Récits de vie, mémoire et fiction, assortis de quelques réflexions. Dans l’attente de vos remarques, et, pourquoi pas, de vos propres récits. Rendez-vous à la rubrique « commentaires ».

Jours en blanc 3

Un monde en blanc

 


Comme pour accueillir mon retour, le printemps explose de lumière dans une exubérance qui me coupe le souffle, alors que la mort lance ses sinistres signaux.

Blancheur neigeuse d’un arbre, juste là au coin de la rue. 

Blancheur des anges gardiens qui bientôt vont ponctuer mes heures solitaires. 

D’abord ils ne sont pour moi que fantômes, inquiétants et rassurants à la fois. Sont-ils là pour me surveiller ? Me protéger ?  

 

D’abord je ne reconnais personne sous le masque et la blouse immaculée. Je me reconnais mal dans ce monde irréel, feutré, soupçonneux. 
Les consignes toutes fraîches me sont apportées au compte goutte, en même temps que le courrier accumulé en mon absence. Plus de rassemblements. Adieu rituels, goûters, activités et autres animations. Finies les rencontres de hasard. 
Finis les rendez-vous  littéraires, les cours de yoga, les anniversaires. 
Finis les prétextes à bouger, chercher le courrier ou se faire couper les cheveux. 
Finie cette routine que j’ai quittée quelque temps, à peine m’y étais -je habituée. 


 


Je suis rentrée chez moi, comme une étrangère, sur la pointe des pieds. Installée ici depuis peu,  à peine habituée, et voilà que tout repart à zéro. 
Plus question de tisser des liens, chacun chez soi, chacun pour soi. 
Chacun au coin, comme on punit un enfant récalcitrant. Ou un prisonnier rebelle. Ou un pestiféré dans un lazaret. 
Chacun coupable ou victime en puissance . 

La grande famille patiemment élaborée par l’effort de nos animateurs, au gré des goûters, anniversaires, conférences et journées thématiques, se dissout en atomes . 
La moindre rencontre est risquée. 
Chacun est un danger pour chacun.
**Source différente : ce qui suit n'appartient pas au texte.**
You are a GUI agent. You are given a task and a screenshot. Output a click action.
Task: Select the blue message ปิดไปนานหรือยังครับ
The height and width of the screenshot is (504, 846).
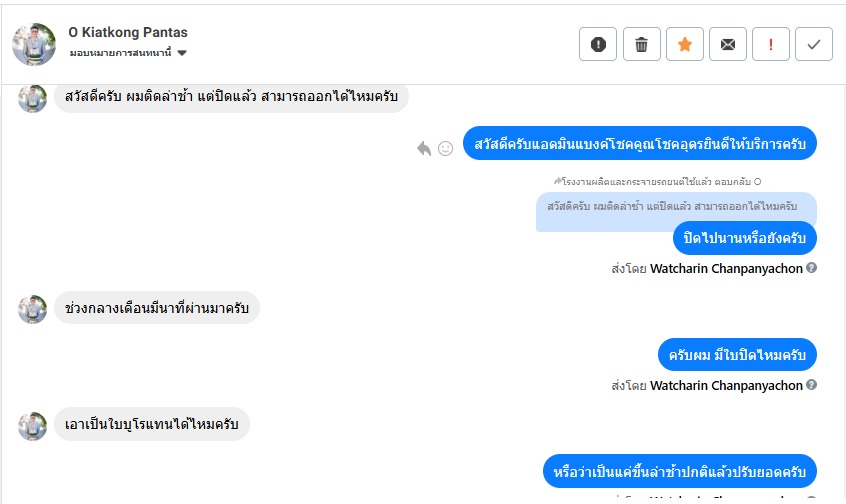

L’homme est plus que jamais un loup pour l’homme.
Ce qui fait vivre, le lien social, peut faire mourir. 
La plus banale rencontre, dans un couloir, un ascenseur, sur la terrasse, exige des prudences infinies. Il faut éviter ceux qui n’ont pas compris ce qui nous arrive, et qui se précipitent vers vous, trop contents de vous revoir. 
Ceux qui n’ont pas bien compris les 2 m de distance lorsque le cours de gymnastique est organisé dans le couloir. 
Celle qui insiste pour rapporter ma chaise chez moi , pour m’aider. 
Ou celui, au cerveau embrumé, qui cette nuit erre dans le couloir, ne retrouve pas sa chambre, entre chez moi et que je dois chasser et signaler. 
Tout est danger, tout est intrusion. 


Et puis, en blanc , nos anges gardiens. 
Ceux par qui la vie reste possible. Celles et ceux qui distribuent consignes et nourriture. 
A demi irréels sous les masques et surblouses ils se parent de solennité. Je peine à les raccorder à ceux, amicaux et bien vivants, que j’avais laissés.
L’heure est grave et c’est eux qui nous maintiennent en vie. Le goûter. Le courrier. La petite gazette. Les consignes et conseils. La surveillance de la courbe de température. On nous rassure, on nous explique avec bienveillance. 
Peu à peu ils redeviennent familiers et retrouvent leurs prénoms.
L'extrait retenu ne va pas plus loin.